**SELECTED EXTRACT**.
British archaeologist (1979–2025)

Pieta Greaves (10 March 1979 – 20 April 2025) was a New Zealand born British archaeologist and conservator known for her work on the Staffordshire Hoard and her contributions to heritage conservation in the United Kingdom and internationally.

==Background==
Greaves was born on 10 March 1979. She undertook a BA in anthropology, geography and ancient history at the University of Auckland (2001), then going on to earn a BSc in Conservation of Objects in Museums and archaeology (2007) at Cardiff University. She completed a M.Sc. in architectural conservation in 2013 at Edinburgh College of Art. Greaves died on 20 April 2025, at the age of 46.

==Career==
Greaves was an established conservator, having worked on and led a multitude of conservation projects. During her career she had considerable experience with on-site work, collections within historic buildings, churches, museums, outdoor monuments and public art, working in the UK and abroad.

Greaves served as a senior conservator at AOC Archaeology, working on the conservation of a tenth-century Viking boat burial discovered in 2011 at Swordle Bay, Ardnamurchan, Scotland.

**TASK LIST**.
1/ According to the Pieta Greaves biography, what made her an established conservator? Answer in one to three sentences.
2/ Carry on the Pieta Greaves biography from the point where it stops.

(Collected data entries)
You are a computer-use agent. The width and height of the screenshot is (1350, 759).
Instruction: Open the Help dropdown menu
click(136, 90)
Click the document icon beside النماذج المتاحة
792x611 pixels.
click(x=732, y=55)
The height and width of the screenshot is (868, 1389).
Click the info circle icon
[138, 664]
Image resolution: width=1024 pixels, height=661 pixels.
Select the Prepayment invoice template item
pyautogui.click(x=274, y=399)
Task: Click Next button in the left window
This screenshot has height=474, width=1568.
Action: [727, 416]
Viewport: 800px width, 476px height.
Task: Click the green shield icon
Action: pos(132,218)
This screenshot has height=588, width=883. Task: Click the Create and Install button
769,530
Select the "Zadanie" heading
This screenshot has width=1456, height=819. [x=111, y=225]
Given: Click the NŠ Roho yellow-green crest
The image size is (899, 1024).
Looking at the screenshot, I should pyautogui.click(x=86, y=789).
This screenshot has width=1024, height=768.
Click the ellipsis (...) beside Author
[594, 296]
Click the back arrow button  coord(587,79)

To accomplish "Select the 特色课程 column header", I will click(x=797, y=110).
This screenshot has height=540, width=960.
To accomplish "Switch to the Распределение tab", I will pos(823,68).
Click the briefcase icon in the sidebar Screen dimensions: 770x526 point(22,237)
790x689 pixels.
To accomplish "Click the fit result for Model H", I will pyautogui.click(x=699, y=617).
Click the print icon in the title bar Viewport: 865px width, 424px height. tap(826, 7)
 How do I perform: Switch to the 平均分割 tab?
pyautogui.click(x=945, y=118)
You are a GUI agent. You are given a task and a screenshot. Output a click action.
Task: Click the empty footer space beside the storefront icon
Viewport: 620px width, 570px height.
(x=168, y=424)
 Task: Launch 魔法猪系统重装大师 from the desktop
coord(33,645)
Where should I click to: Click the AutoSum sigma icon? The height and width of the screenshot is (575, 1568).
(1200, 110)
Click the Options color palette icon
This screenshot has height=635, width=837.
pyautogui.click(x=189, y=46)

**ANSWERS BY ITEM**.
1/ The biography calls Greaves an established conservator because she had worked on and led a multitude of conservation projects.

2/
One of the most high-profile projects for which Greaves was responsible was the Staffordshire Hoard, where she was Conservation Coordinator, responsible for delivering the conservation program, ongoing public engagement, and gallery installations. Greaves' work with the hoard also contributed to a range of research and knowledge creation about the Anglo-Saxon past and under her leadership the hoard conservation team won the Pilgrim Trust Award for Conservation (2015 Icon Awards) and the Archaeological Institute of America Conservation Management Award (2014).

In 2016, Greaves established "Drakon Heritage and Conservation" with Jenni Butterworth, providing a range of services in archaeology, project management and in Greaves' case, in object conservation treatments.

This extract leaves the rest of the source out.